» PROMPT:
Transcribe all records, preserving every character.

(Dataset entries)
· · · · ·

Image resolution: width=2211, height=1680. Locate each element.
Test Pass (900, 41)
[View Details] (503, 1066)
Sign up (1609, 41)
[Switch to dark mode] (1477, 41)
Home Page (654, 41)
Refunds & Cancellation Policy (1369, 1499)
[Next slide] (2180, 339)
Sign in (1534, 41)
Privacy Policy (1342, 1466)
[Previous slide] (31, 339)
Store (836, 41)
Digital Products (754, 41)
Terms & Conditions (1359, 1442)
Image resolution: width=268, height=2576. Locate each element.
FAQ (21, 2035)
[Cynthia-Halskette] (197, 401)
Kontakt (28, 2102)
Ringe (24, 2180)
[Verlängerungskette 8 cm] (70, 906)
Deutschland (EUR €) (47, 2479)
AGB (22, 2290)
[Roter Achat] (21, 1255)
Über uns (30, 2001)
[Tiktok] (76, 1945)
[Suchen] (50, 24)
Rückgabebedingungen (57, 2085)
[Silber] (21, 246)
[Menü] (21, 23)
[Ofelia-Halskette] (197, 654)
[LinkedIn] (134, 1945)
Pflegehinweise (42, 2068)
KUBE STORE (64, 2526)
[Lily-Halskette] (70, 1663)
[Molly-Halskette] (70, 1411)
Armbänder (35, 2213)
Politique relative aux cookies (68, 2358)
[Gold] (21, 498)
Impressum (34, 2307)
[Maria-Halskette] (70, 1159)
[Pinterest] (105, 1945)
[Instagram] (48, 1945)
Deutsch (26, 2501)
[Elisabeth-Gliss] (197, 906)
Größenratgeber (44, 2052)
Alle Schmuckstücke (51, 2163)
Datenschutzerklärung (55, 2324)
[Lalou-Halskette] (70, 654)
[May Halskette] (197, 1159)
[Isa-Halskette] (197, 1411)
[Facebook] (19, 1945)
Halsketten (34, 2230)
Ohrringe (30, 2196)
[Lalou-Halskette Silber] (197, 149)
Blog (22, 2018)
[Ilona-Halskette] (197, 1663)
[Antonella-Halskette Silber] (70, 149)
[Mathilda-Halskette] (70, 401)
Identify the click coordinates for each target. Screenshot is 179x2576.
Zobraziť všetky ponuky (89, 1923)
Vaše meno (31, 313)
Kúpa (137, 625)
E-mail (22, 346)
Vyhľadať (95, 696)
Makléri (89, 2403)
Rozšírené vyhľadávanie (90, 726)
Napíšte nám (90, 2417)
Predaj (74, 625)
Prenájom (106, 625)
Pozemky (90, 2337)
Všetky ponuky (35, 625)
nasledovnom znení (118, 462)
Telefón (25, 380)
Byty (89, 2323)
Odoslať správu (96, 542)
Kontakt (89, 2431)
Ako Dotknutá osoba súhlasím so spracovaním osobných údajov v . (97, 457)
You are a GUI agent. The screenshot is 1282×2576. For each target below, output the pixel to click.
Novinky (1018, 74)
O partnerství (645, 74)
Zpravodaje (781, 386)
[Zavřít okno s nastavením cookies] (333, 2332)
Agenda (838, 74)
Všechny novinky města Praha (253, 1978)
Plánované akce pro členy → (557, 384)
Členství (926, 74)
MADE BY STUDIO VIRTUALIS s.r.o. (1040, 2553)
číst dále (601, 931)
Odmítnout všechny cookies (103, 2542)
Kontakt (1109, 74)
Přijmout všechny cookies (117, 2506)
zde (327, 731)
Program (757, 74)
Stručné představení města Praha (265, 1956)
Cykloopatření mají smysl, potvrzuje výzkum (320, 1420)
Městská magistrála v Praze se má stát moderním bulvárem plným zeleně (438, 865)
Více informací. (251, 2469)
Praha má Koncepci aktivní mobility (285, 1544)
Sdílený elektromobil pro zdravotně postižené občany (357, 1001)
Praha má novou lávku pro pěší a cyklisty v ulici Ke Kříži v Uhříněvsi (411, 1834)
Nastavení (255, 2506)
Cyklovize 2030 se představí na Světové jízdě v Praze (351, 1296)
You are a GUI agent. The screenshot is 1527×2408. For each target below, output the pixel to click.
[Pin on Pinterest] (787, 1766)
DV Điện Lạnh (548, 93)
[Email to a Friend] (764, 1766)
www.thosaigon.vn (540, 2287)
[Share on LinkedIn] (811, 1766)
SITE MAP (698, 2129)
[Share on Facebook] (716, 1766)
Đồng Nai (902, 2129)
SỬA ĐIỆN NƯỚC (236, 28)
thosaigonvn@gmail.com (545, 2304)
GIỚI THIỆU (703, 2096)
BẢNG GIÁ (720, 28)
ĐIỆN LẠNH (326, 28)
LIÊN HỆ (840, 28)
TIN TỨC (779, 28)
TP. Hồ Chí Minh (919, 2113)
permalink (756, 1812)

· · · · ·

» RESPONSE AREA:
Image resolution: width=2211, height=1680. Locate each element.
Test Pass (900, 41)
[View Details] (503, 1066)
Sign up (1609, 41)
[Switch to dark mode] (1477, 41)
Home Page (654, 41)
Refunds & Cancellation Policy (1369, 1499)
[Next slide] (2180, 339)
Sign in (1534, 41)
Privacy Policy (1342, 1466)
[Previous slide] (31, 339)
Store (836, 41)
Digital Products (754, 41)
Terms & Conditions (1359, 1442)
Image resolution: width=268, height=2576. Locate each element.
FAQ (21, 2035)
[Cynthia-Halskette] (197, 401)
Kontakt (28, 2102)
Ringe (24, 2180)
[Verlängerungskette 8 cm] (70, 906)
Deutschland (EUR €) (47, 2479)
AGB (22, 2290)
[Roter Achat] (21, 1255)
Über uns (30, 2001)
[Tiktok] (76, 1945)
[Suchen] (50, 24)
Rückgabebedingungen (57, 2085)
[Silber] (21, 246)
[Menü] (21, 23)
[Ofelia-Halskette] (197, 654)
[LinkedIn] (134, 1945)
Pflegehinweise (42, 2068)
KUBE STORE (64, 2526)
[Lily-Halskette] (70, 1663)
[Molly-Halskette] (70, 1411)
Armbänder (35, 2213)
Politique relative aux cookies (68, 2358)
[Gold] (21, 498)
Impressum (34, 2307)
[Maria-Halskette] (70, 1159)
[Pinterest] (105, 1945)
[Instagram] (48, 1945)
Deutsch (26, 2501)
[Elisabeth-Gliss] (197, 906)
Größenratgeber (44, 2052)
Alle Schmuckstücke (51, 2163)
Datenschutzerklärung (55, 2324)
[Lalou-Halskette] (70, 654)
[May Halskette] (197, 1159)
[Isa-Halskette] (197, 1411)
[Facebook] (19, 1945)
Halsketten (34, 2230)
Ohrringe (30, 2196)
[Lalou-Halskette Silber] (197, 149)
Blog (22, 2018)
[Ilona-Halskette] (197, 1663)
[Antonella-Halskette Silber] (70, 149)
[Mathilda-Halskette] (70, 401)
Identify the click coordinates for each target. Screenshot is 179x2576.
Zobraziť všetky ponuky (89, 1923)
Vaše meno (31, 313)
Kúpa (137, 625)
E-mail (22, 346)
Vyhľadať (95, 696)
Makléri (89, 2403)
Rozšírené vyhľadávanie (90, 726)
Napíšte nám (90, 2417)
Predaj (74, 625)
Prenájom (106, 625)
Pozemky (90, 2337)
Všetky ponuky (35, 625)
nasledovnom znení (118, 462)
Telefón (25, 380)
Byty (89, 2323)
Odoslať správu (96, 542)
Kontakt (89, 2431)
Ako Dotknutá osoba súhlasím so spracovaním osobných údajov v . (97, 457)
You are a GUI agent. The screenshot is 1282×2576. For each target below, output the pixel to click.
Novinky (1018, 74)
O partnerství (645, 74)
Zpravodaje (781, 386)
[Zavřít okno s nastavením cookies] (333, 2332)
Agenda (838, 74)
Všechny novinky města Praha (253, 1978)
Plánované akce pro členy → (557, 384)
Členství (926, 74)
MADE BY STUDIO VIRTUALIS s.r.o. (1040, 2553)
číst dále (601, 931)
Odmítnout všechny cookies (103, 2542)
Kontakt (1109, 74)
Přijmout všechny cookies (117, 2506)
zde (327, 731)
Program (757, 74)
Stručné představení města Praha (265, 1956)
Cykloopatření mají smysl, potvrzuje výzkum (320, 1420)
Městská magistrála v Praze se má stát moderním bulvárem plným zeleně (438, 865)
Více informací. (251, 2469)
Praha má Koncepci aktivní mobility (285, 1544)
Sdílený elektromobil pro zdravotně postižené občany (357, 1001)
Praha má novou lávku pro pěší a cyklisty v ulici Ke Kříži v Uhříněvsi (411, 1834)
Nastavení (255, 2506)
Cyklovize 2030 se představí na Světové jízdě v Praze (351, 1296)
You are a GUI agent. The screenshot is 1527×2408. For each target below, output the pixel to click.
[Pin on Pinterest] (787, 1766)
DV Điện Lạnh (548, 93)
[Email to a Friend] (764, 1766)
www.thosaigon.vn (540, 2287)
[Share on LinkedIn] (811, 1766)
SITE MAP (698, 2129)
[Share on Facebook] (716, 1766)
Đồng Nai (902, 2129)
SỬA ĐIỆN NƯỚC (236, 28)
thosaigonvn@gmail.com (545, 2304)
GIỚI THIỆU (703, 2096)
BẢNG GIÁ (720, 28)
ĐIỆN LẠNH (326, 28)
LIÊN HỆ (840, 28)
TIN TỨC (779, 28)
TP. Hồ Chí Minh (919, 2113)
permalink (756, 1812)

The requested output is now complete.